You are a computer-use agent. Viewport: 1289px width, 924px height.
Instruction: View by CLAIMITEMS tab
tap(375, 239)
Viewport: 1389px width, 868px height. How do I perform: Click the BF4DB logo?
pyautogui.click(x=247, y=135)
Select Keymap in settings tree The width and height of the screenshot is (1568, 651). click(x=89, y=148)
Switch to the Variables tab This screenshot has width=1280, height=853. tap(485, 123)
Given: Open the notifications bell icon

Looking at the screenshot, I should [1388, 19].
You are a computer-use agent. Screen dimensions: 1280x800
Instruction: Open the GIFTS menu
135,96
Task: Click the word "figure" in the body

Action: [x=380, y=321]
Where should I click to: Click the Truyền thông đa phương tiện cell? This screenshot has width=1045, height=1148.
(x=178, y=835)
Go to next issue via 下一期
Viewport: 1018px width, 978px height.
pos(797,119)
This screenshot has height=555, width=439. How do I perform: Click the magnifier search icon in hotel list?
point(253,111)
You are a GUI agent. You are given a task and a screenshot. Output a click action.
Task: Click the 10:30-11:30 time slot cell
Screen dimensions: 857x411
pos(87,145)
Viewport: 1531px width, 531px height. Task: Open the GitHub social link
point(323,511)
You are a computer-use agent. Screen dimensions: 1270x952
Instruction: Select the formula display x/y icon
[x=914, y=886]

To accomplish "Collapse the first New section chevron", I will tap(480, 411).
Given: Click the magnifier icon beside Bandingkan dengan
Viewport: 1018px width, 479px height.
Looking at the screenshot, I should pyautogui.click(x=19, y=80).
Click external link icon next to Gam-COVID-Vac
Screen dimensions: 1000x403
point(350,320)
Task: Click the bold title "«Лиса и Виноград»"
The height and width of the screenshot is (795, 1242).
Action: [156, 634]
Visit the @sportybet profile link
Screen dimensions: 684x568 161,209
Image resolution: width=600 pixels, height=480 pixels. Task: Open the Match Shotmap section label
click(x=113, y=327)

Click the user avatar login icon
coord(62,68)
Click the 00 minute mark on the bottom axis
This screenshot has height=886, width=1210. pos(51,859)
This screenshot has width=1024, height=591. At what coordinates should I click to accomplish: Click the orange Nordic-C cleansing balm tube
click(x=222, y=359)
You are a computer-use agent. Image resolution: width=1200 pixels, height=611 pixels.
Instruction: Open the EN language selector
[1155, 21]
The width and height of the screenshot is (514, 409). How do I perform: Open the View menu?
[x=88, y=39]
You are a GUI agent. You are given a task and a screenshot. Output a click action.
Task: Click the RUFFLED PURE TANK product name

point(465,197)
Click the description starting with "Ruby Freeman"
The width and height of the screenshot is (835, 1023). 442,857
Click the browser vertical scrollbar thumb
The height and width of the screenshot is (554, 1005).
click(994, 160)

================================

▶ [TASK DIRECTIONS]
For every line of the material above that contains the word "agent", show the line.

▶ [EXERCISE RESULT]
You are a computer-use agent. Viewport: 1289px width, 924px height.
You are a computer-use agent. Screen dimensions: 1280x800
You are a GUI agent. You are given a task and a screenshot. Output a click action.
You are a computer-use agent. Screen dimensions: 1270x952
You are a computer-use agent. Image resolution: width=1200 pixels, height=611 pixels.
You are a GUI agent. You are given a task and a screenshot. Output a click action.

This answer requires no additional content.